## [Vorliegender Text]
________

Landtag

Im Rahmen des Forschungsprojekts „Demokratische Kultur und NS-Vergangenheit“ haben Mitarbeiter*innen des Instituts für Zeitgeschichte Politik und Personal in bayerischen Spitzenbehörden nach 1945 untersucht. (Foto: dpa/Matthias Balk)

11.10.2024

Ein sehr anpassungsfähiger Beamtenapparat

Es ist ein in Deutschland einmaliges Projekt: 2013 beschloss der Landtag einstimmig, die NS-Vergangenheit der Staatsministerien und -behörden untersuchen zu lassen. Zehn Jahre später hat das damit beauftragte Institut für Zeitgeschichte (IfZ) die Recherchen abgeschlossen

Das umfangreiche Forschungsprojekt, das auf eine Anfrage des inzwischen verstorbenen Grünen-Abgeordneten Sepp Dürr zurückgeht, trägt den Titel „Demokratische Kultur und NS-Vergangenheit. Politik, Personal, Prägungen in Bayern 1945–1975“. Mehrere wissenschaftliche Werke dazu sind bereits erschienen oder sind bereits im Druck, andere befinden sich in der Vorbereitung. Die Forschung, die auch auf viele neue Quellen zurückgriff, gewährt einige Antworten auf die Frage, wie Bayerns Behörden und Ministerien nach 1945 mit ihrer nationalsozialistischen Vergangenheit umgegangen sind.

Eine der interessantesten Erkenntnisse: Die Ministerialbeamt*innen waren äußerst anpassungsfähig an das jeweilige politische System. Wohl nur so konnte die NS-Diktatur so schnell so erfolgreich sein, das Gleiche gilt aber auch für die Demokratieentwicklung nach dem Zusammenbruch des NS-Regimes 1945.

Bernhard Gotto, wissenschaftlicher Mitarbeiter am IfZ, der im Wissenschaftsausschuss des Landtags über das Projekt berichtete, erwähnte als Beispiele Beamte, die sich auch nicht nur formal schuldig am Unrecht des Nationalsozialismus gemacht hatten. „Wir haben viele Akteure gefunden, die aus heutiger Sicht nicht mehr tragbar waren.“ Tatsächlich seien sie aber auch sehr förderlich für die Demokratieentwicklung im Nachkriegsbayern gewesen.

________

## [Kurze Aufgabe 1]
Beantworte zum Artikel über die NS-Vergangenheit bayerischer Behörden diese Fragen:
(a) In welchem Jahr beschloss der Landtag die Untersuchung, und mit welchem Abstimmungsergebnis?
(b) Auf wessen Anfrage geht das Forschungsprojekt zurück?
(c) Vor welchem Gremium berichtete Bernhard Gotto über das Projekt?
## [Kurze Aufgabe 2]
Setze den Artikel über die NS-Vergangenheit bayerischer Behörden mit einem weiteren Absatz fort.

## [Datenabschnitt]
________

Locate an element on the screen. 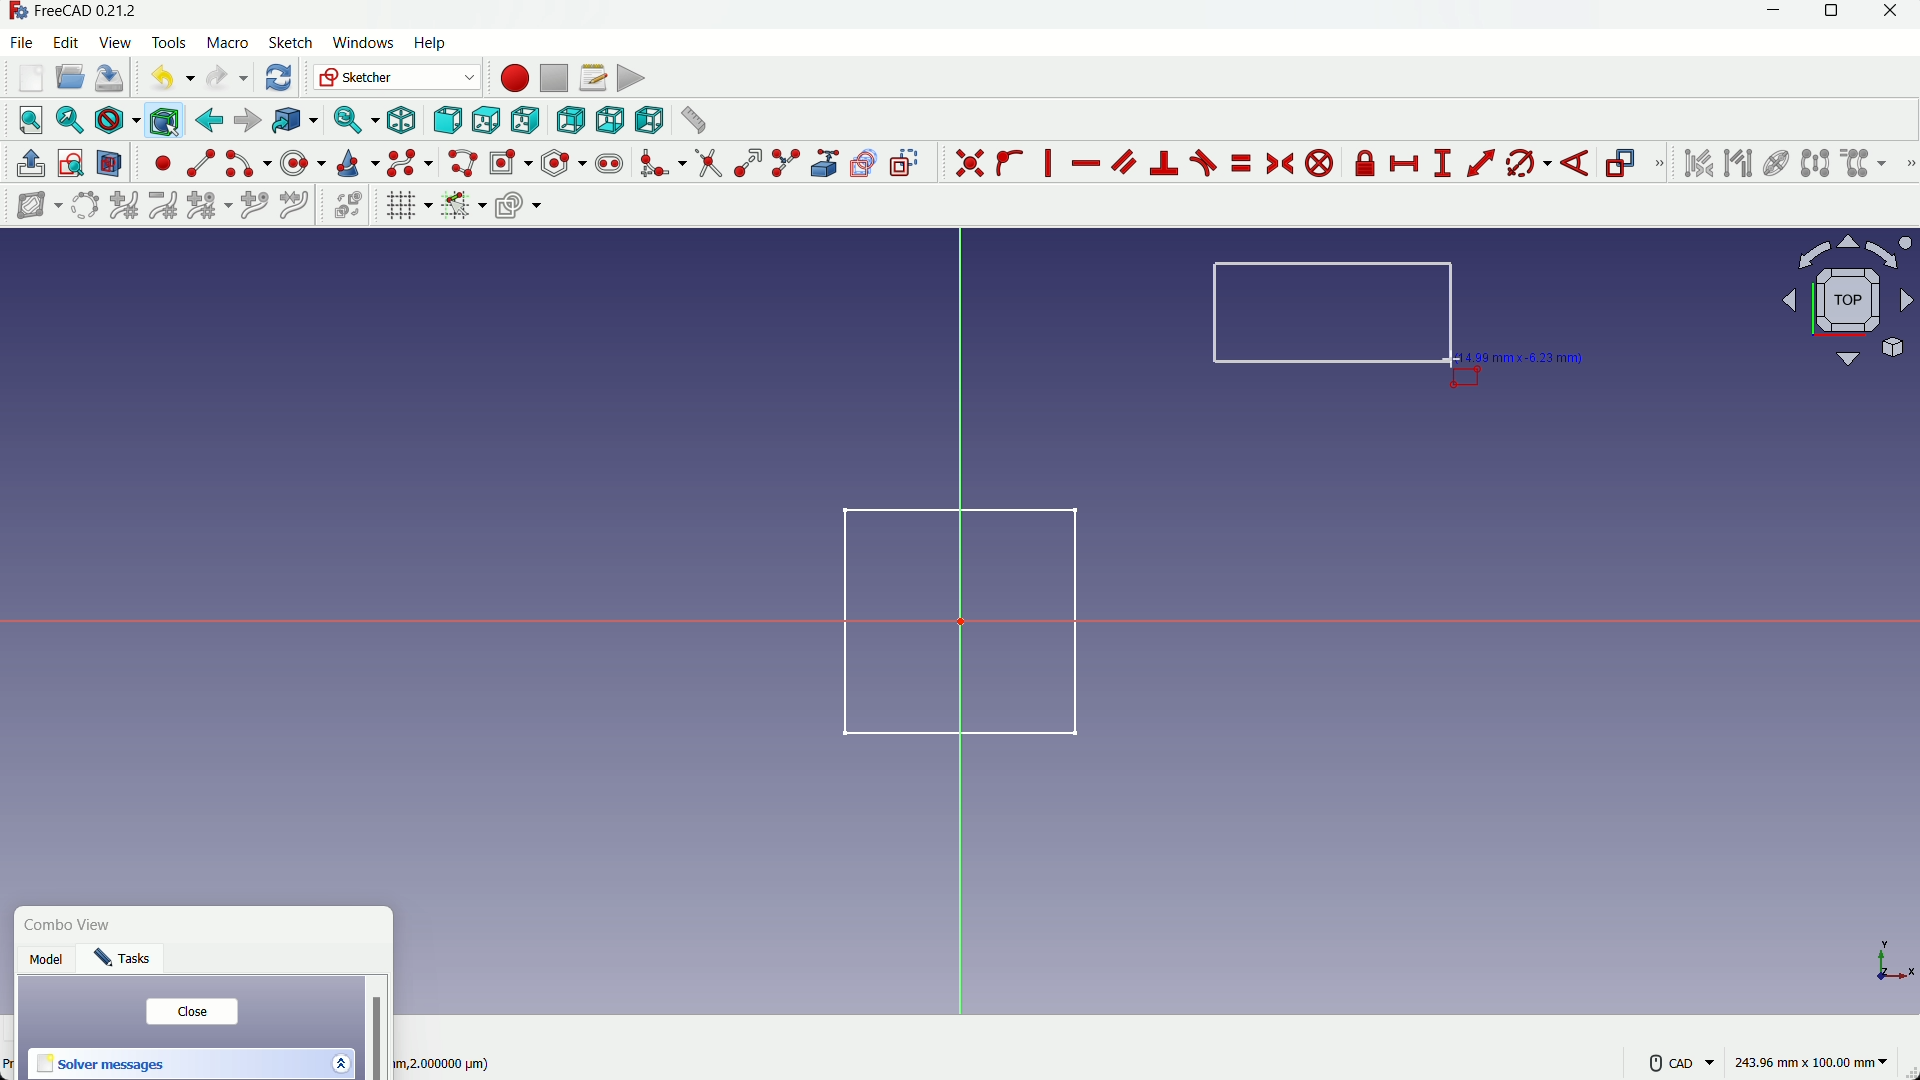 The height and width of the screenshot is (1080, 1920). constraint perpendicular is located at coordinates (1165, 163).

________

## [Lösung 1]
(a) 2013, einstimmig.
(b) Auf eine Anfrage des inzwischen verstorbenen Grünen-Abgeordneten Sepp Dürr.
(c) Vor dem Wissenschaftsausschuss des Landtags.

## [Lösung 2]
Deutlich weniger galten als formal belastet

Interessant ist auch, dass in Bayerns Ministerien im Vergleich zu den Bundesministerien ein deutlich geringerer Prozentsatz des Beamtenapparats als belastet galt, weil eine Mitgliedschaft in der NSDAP oder ihr angegliederter Organisationen nachgewiesen werden konnte. Während es im Bund mehr als die Hälfte waren, waren es etwa in der Staatskanzlei unter 20 Prozent.

Das allerdings, betonten Gotto und Magnus Brechtken, der stellvertretende Direktor des IfZ, habe nicht an einer größeren Distanz der bayerischen Beamt*innen zur NS-Diktatur gelegen, sondern an der anfangs rigoroseren Entnazifizierung. Diese setzte in Bayern – unter Aufsicht der US-Militärbehörden – direkt nach dem Krieg ein, während sich die Bundesbehörden ja erst mit Gründung der Bundesrepublik 1949 neu formierten.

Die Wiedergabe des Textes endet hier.